В Чечне муллы «окружных деревень» подчинялись, как правило, кадиям аулов «многолюдных». В крупных аулах, где было несколько мечетей, один из мулл избирался в кадии: «первенствующий в селении называется кади, т. е. судья; на место умершего духовного избирается старейшими в фамилии другой достойный, причем не уверяются, той ли он фамилии или другой, лишь бы был природный чеченец» [11. С. 43]. Кадии специализировались в области мусульманского права (шариата) и выполняли функции судей [1. Л. 26-27]. При этом в функции кадия входил надзор за муллами не только, как мы отметили выше, в учебном процессе, но и за исполнением их обязанностей в деле отправления культа [1. Л. 35]. От духовного сословия «всегда зависит политическая судьба людей на Востоке» [33. С. 39]. Не исключением стали и социальные отношения в горской среде. Лица духовного звания были выразителями воли правящих кругов и на Кавказе, а мусульманское духовенство неизменно занимало весьма влиятельные позиции у горцев, обращенных в ислам [47. С. 8]. Современники отмечали: «Все представители культа имеют большое влияние на население» [14. С. 231]. Несмотря на эгалитарные порядки в чеченском обществе, ряд исследователей отмечают, что чеченцы находились в экономической зависимости у духовенства. По мнению очевидца, «чеченцы не имеют владельца, а управляются семейственно, под
малою по наружности зависимостью от духовных» [26. С. 91]. Не подлежит сомнению, что значение мусульманского духовенства если и не было главным, то, по крайней мере, во многом определяющим. «Важную роль в чеченском обществе XIX в. играло мусульманское духовенство (муллы и кадии)», — отмечает современный исследователь Ш.А. Гапуров [22. С. 47]. Этот тезис подтверждает и источник — «Мнения и записки Н. С. Мордвинова о способах, коими России удобнее можно привязать к себе постепенно кавказских жителей», где автор подчеркивает, что «магометанство преимуществует надо всеми. Попы магометанские, муллы имеют в народе власть, они наставники и судьи» [2. Л. 23]. Экономической основой их влияния были находящиеся при мечетях пашня (вакуф), покосы, скот, а также закят, или пожертвования. Часть пожертвований, а также прибавочный продукт сельского хозяйства духовенство использовало по своему усмотрению и таким образом сосредотачивало в своих руках немалые богатства. Вакуф-ные земли существенно различались по размеру и нередко соответствовали экономическим показателям крупных феодальных имений. Кроме того, обработкой мечетских земель и уходом за животными занимались рядовые верующие, не получая материального вознаграждения. Часть доходов складывалась в качестве платы за обучение детей грамоте в школах при мечетях.
Муллам и кадиям отводилась важная роль в гражданском управлении и в особенности в отношении суда, однако нормы мусульманского законодательства (шариата) не были еще господствующими в чеченском обществе, ряд дел решался по обычному горскому праву — адату. Но последней инстанцией в решении спорных дел оставались муллы, а не знатоки адата. «Споры решают старики, и если их решением недовольны, обращаются к духовным, и их приговор исполняют» [16. С. 35].

**ТРЕБУЕМОЕ ДЕЙСТВИЕ 1**
Кто, согласно тексту о духовенстве в Чечне, оставался последней инстанцией в решении спорных дел?
**ТРЕБУЕМОЕ ДЕЙСТВИЕ 2**
Перескажите в виде списка абзац текста о духовенстве в Чечне, начинающийся словами «Муллам и кадиям отводилась важная роль», и сохраните его основные факты.
**ТРЕБУЕМОЕ ДЕЙСТВИЕ 3**
Напишите продолжение текста о духовенстве в Чечне, начиная после его последнего предложения.

**ФРАГМЕНТЫ ЗАПИСЕЙ**
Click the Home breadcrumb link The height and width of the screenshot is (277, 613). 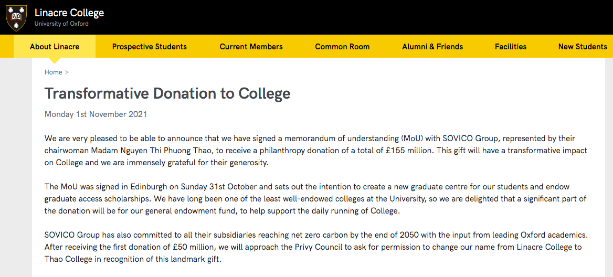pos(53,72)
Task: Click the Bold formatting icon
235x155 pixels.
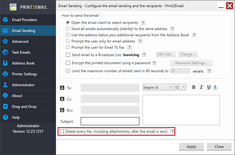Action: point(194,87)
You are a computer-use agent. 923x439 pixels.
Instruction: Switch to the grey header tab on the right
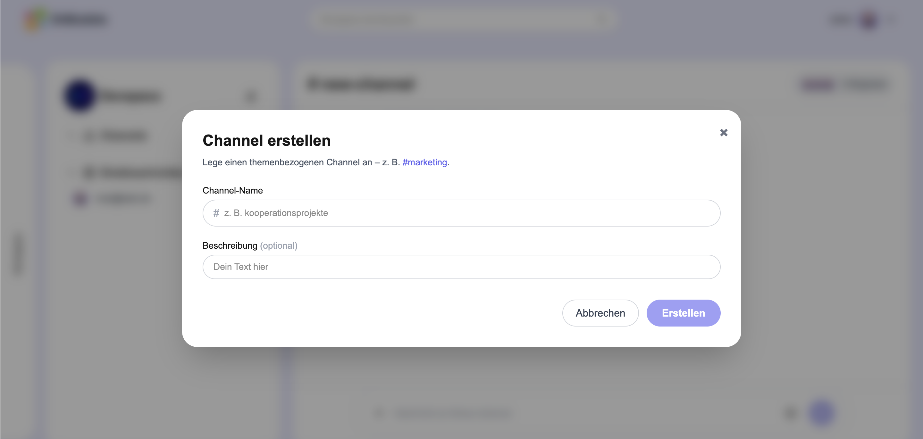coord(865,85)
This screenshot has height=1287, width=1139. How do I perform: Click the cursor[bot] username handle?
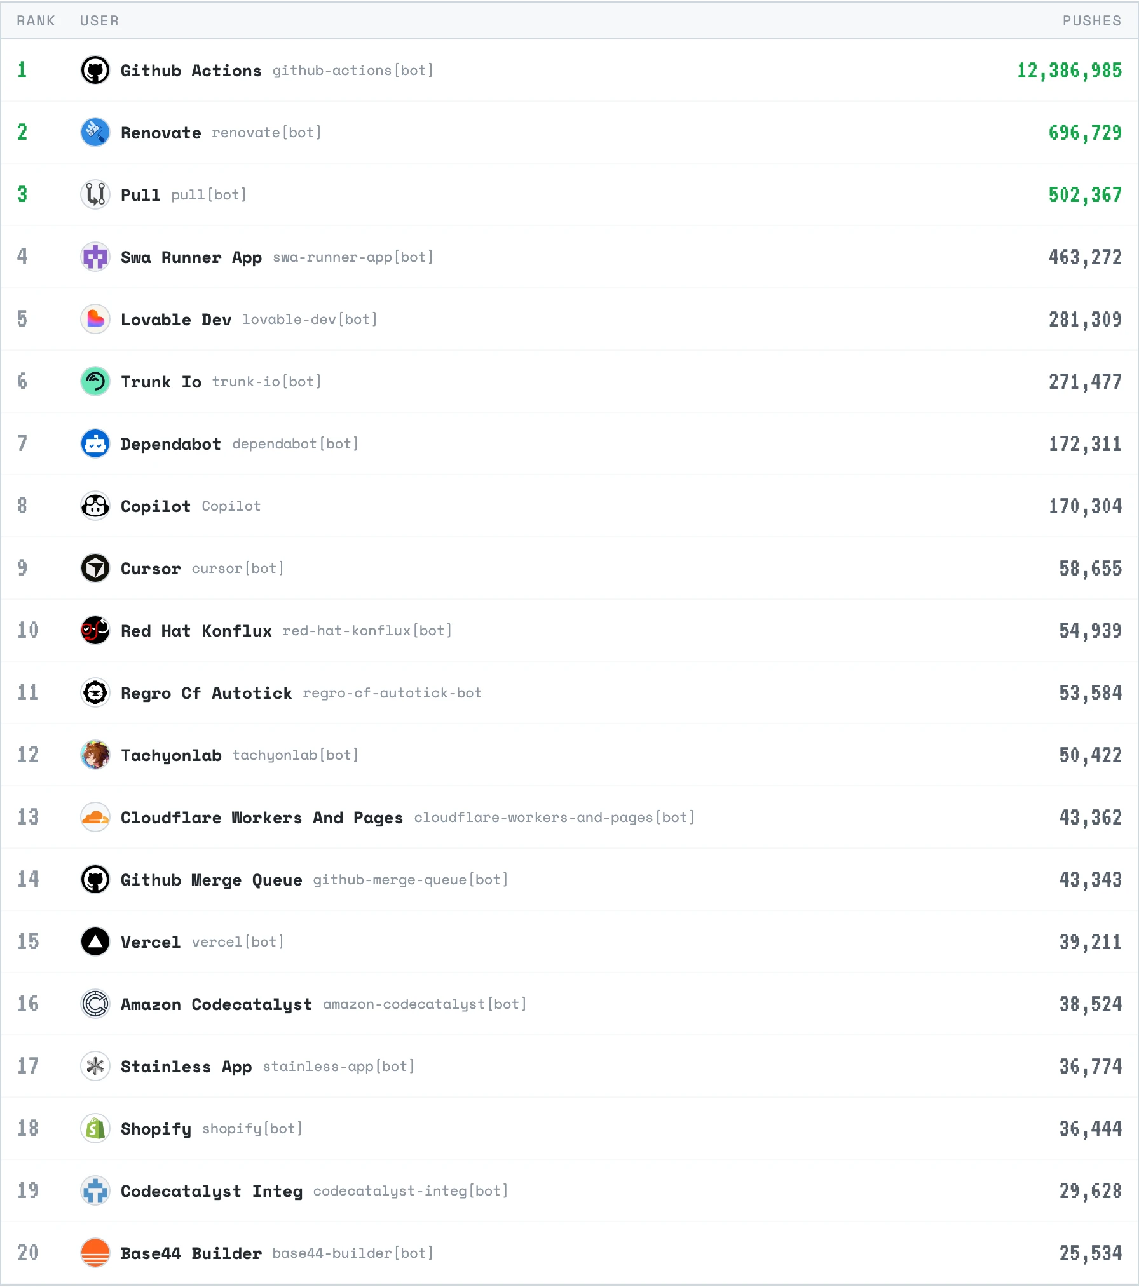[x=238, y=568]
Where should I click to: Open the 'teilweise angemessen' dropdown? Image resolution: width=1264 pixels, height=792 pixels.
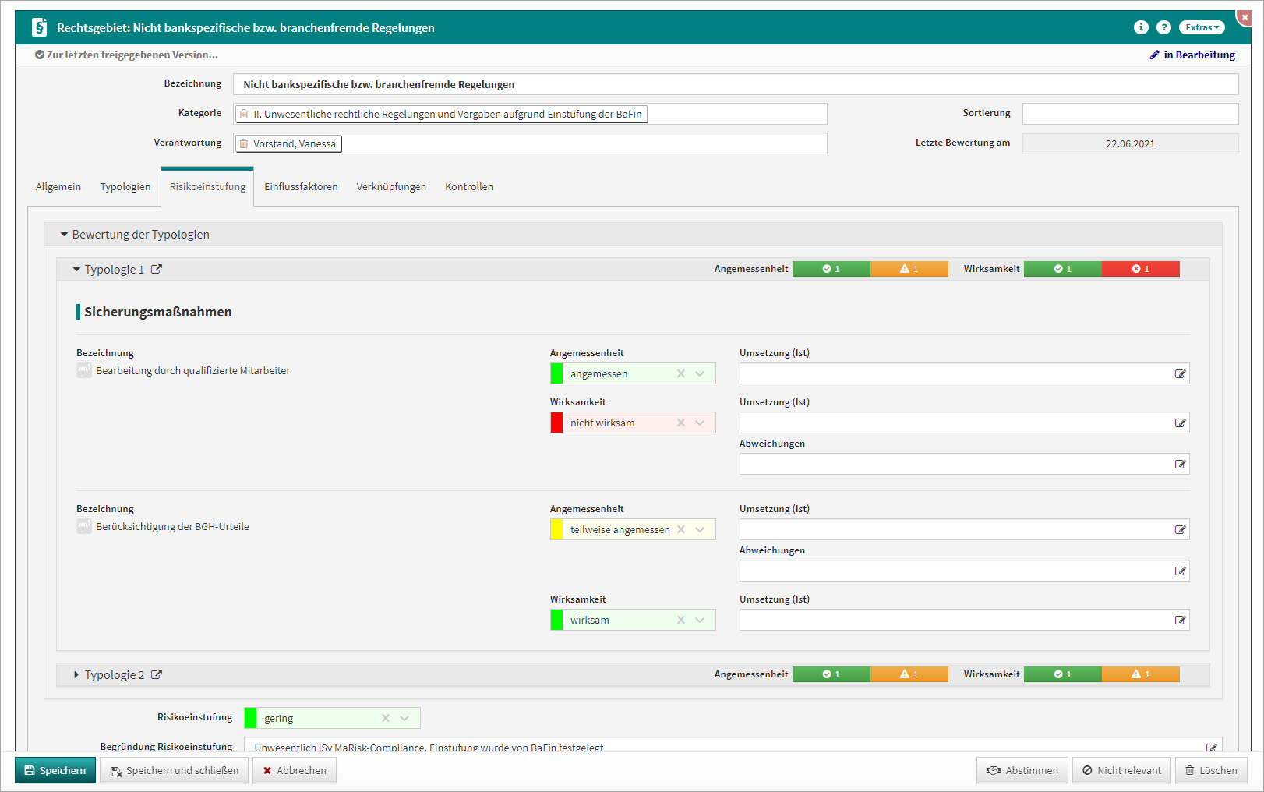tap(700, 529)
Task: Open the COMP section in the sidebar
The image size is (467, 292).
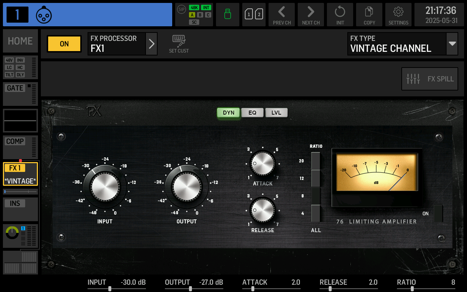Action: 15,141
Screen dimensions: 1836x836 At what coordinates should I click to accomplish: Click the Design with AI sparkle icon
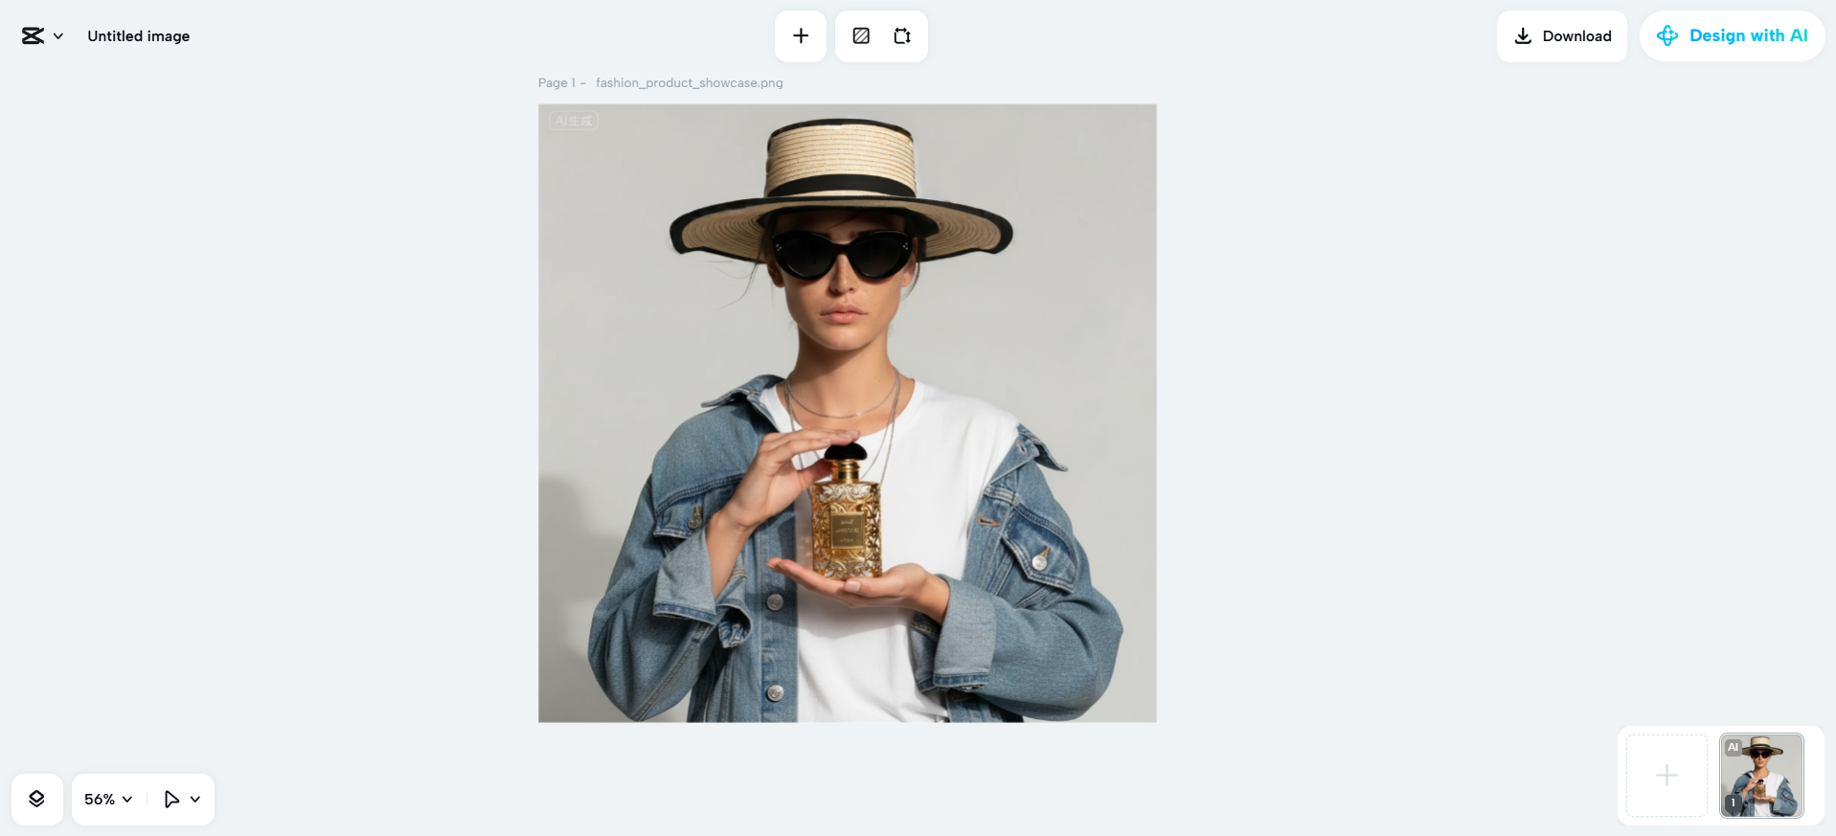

...

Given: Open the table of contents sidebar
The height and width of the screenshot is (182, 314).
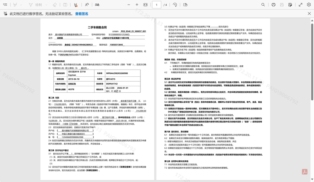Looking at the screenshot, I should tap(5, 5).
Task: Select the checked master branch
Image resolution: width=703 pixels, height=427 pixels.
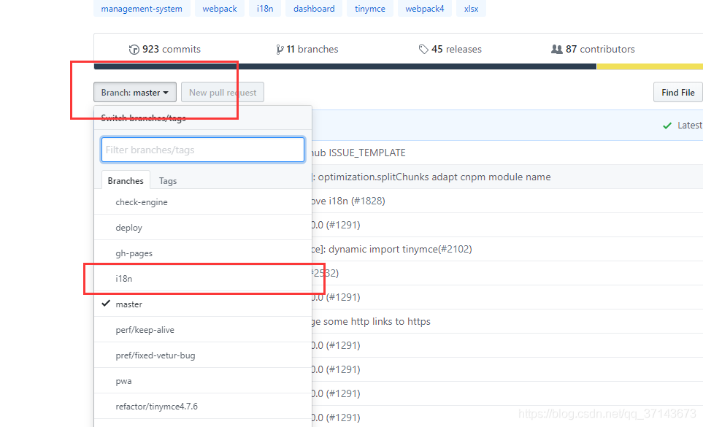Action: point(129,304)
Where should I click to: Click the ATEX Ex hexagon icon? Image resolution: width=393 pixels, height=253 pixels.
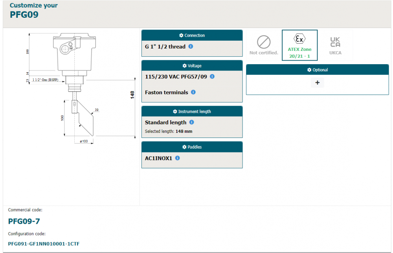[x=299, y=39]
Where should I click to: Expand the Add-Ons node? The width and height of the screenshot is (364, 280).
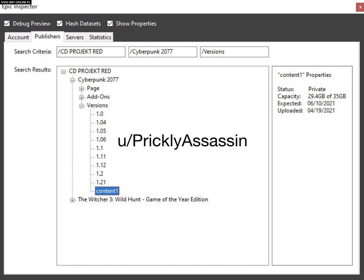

* * *

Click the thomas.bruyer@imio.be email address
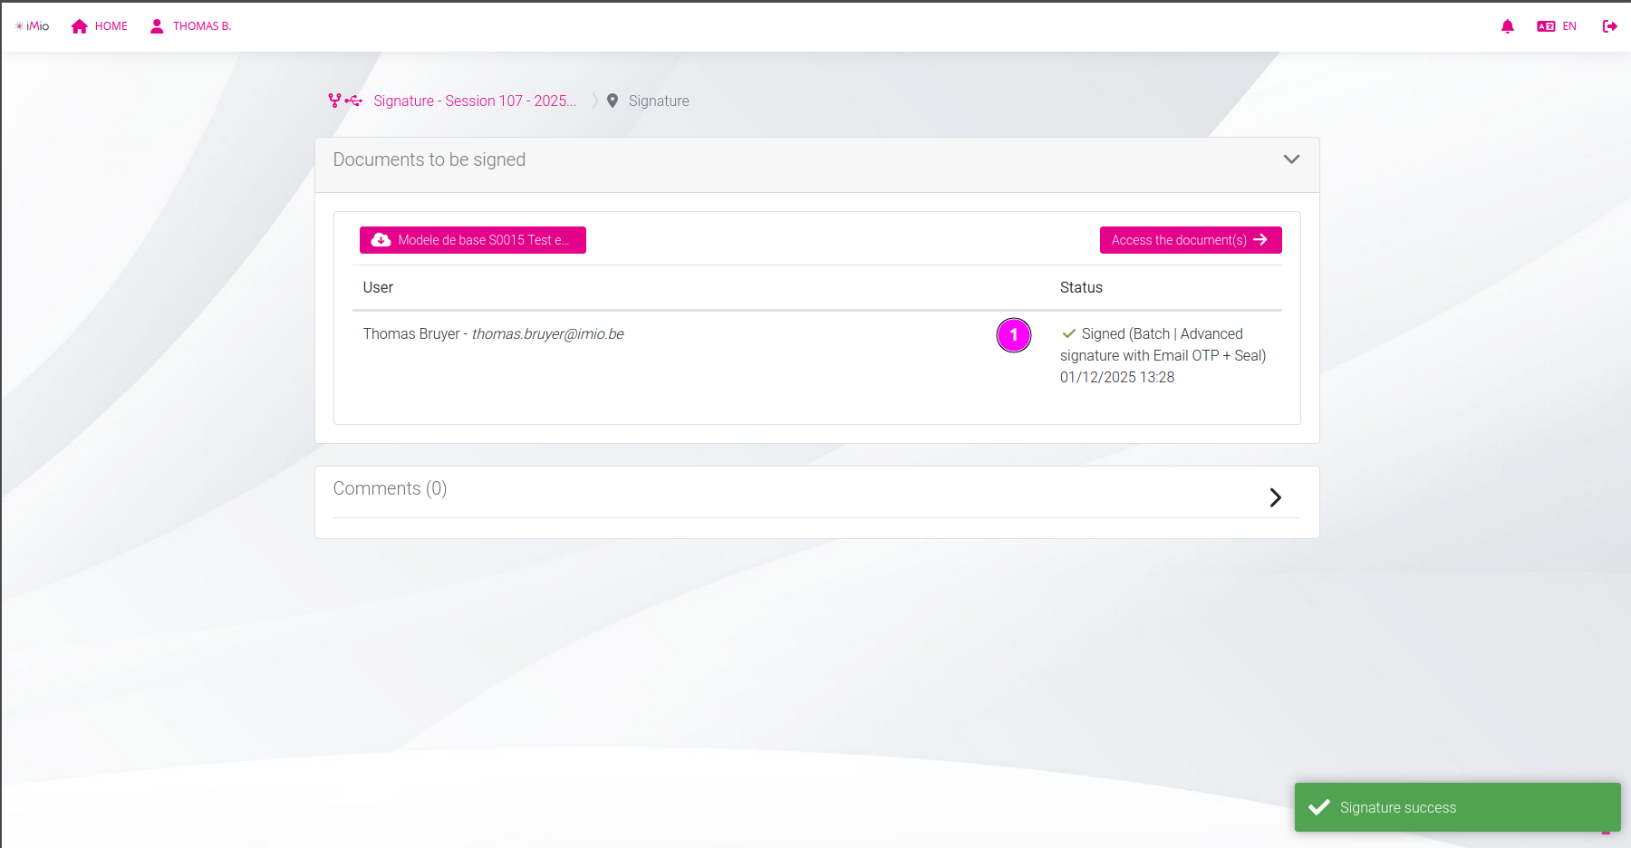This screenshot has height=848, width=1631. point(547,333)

**РЕЗУЛЬТАТ ЗАДАНИЯ 1**
Последней инстанцией оставались муллы, а не знатоки адата.

**РЕЗУЛЬТАТ ЗАДАНИЯ 2**
- Муллы и кадии играли важную роль в гражданском управлении, особенно в суде.
- Нормы шариата еще не были господствующими в чеченском обществе, и часть дел решалась по адату.
- Последней инстанцией в спорных делах оставались муллы, а не знатоки адата.
- Споры решали старики. Если их решением были недовольны, обращались к духовным, и приговор духовных исполнялся.

**РЕЗУЛЬТАТ ЗАДАНИЯ 3**
Помимо судебной власти в руках мулл и кадиев были и рычаги административного управления. «В каждом обществе, состоящем из нескольких селений, имеется одна главная и несколько второстепенных мечетей. При главной живет мулла, и здесь собирается общинный собор для решения духовных, общественных и административных дел» [29. С. 88]. В сельских обществах на мулл и кадиев часто возлагались административные обязанности, а там, где отсутствовали аульные правления, они вели и служебную переписку. Исполнявшее управленческие функции низшее духовенство подчинялось старшинам. В силу своей близости к народу оно оказывало наибольшее влияние на религиозный быт и политические настроения северокавказских мусульман, занимаясь не только организацией молитв в мечетях, но и ведая практически всеми сферами культурной и правовой жизни [19. С. 27]. С этим в дальнейшем считались и представители русской администрации.
Значительным было участие духовенства и в политической жизни чеченского общества, в частности, во внешнеполитических делах. Кадии и муллы были не только авторами тех или иных посланий, но и зачастую руководителями переговоров или активными их участниками.
В 1742-1743 гг. от имени чеченских обществ вел переговоры с иранским Надиром-шахом кадий Казы-хан. И в отношениях с Россией духовенство претендовало на первую роль. Так, русские офицеры, командированные в Чечню, выполняли следующую церемонию: «призвав к мечети кадия и стариков, сказывают им причину своего прибытия» [11. С. 122]. Чеченское духовенство разрабатывало и скрепляло внешнеполитические договоры. В обращениях горцев к кизлярскому коменданту можно встретить такие строки: «после оставшихся от прадедов наших по закону присягать будем всеми чеченскими кадыями, аджиями и старшинами» [11. С. 122]. В начале XIX в. важный договор между плоскостными районами Чечни и Кабардой был полностью разработан
и скреплен представителями чеченского духовенства, с одной стороны, и кабардинским валием Кучу — с другой [11. С. 119].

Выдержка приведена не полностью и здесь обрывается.